-- What is needed --
If you see a picture in the data below, omit it and copy the rest exactly.

▬▬▬▬▬▬▬▬▬▬

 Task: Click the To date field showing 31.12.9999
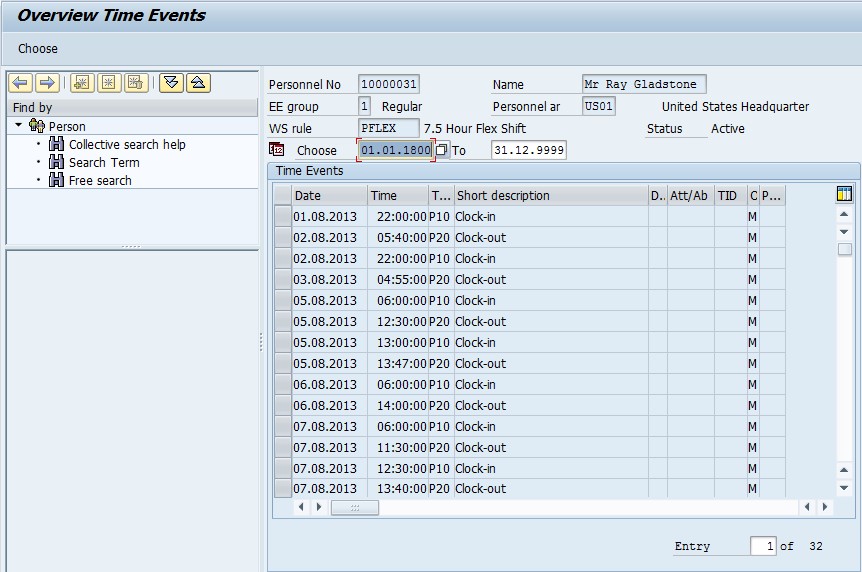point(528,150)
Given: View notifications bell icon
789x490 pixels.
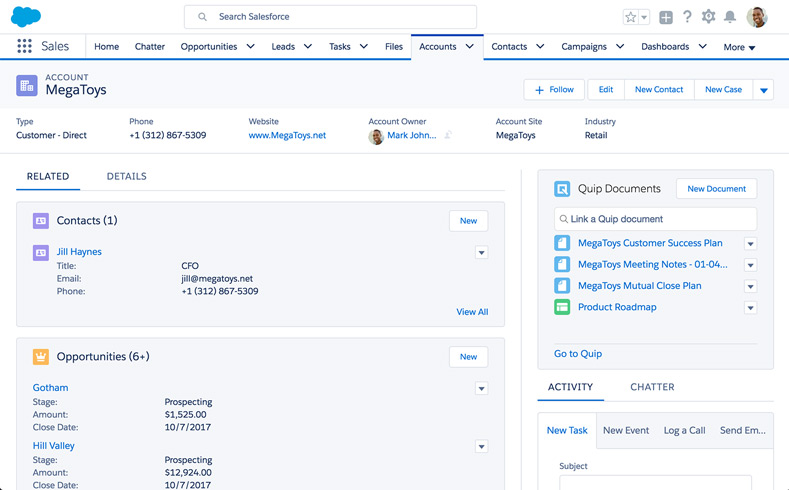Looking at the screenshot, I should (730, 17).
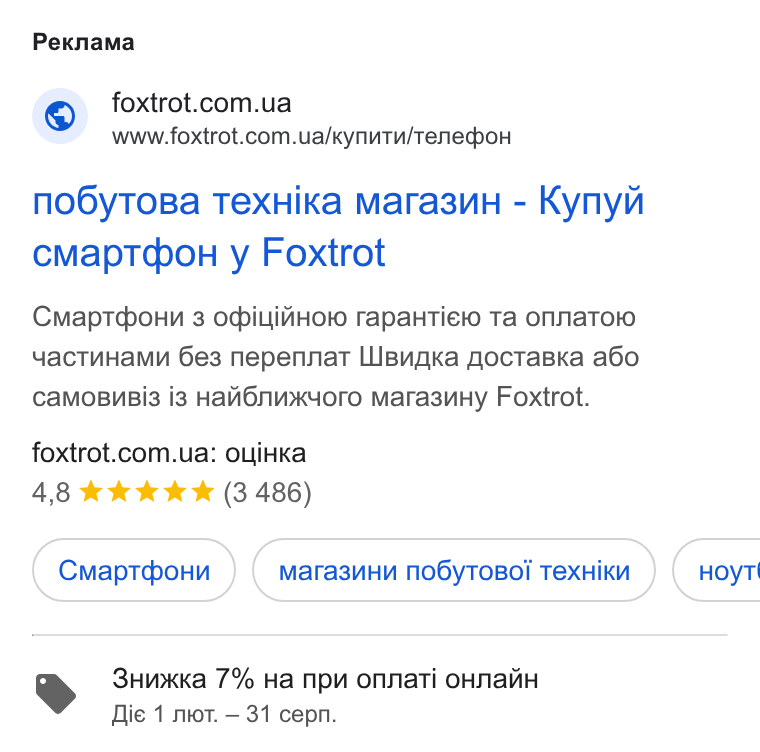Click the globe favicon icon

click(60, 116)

▬▬▬▬▬▬▬▬▬▬

-- Response to this exercise --
 Task: Click the To date field showing 31.12.9999
point(528,150)
Given: View notifications bell icon
789x490 pixels.
Looking at the screenshot, I should (730, 17).
Click the globe favicon icon

click(60, 116)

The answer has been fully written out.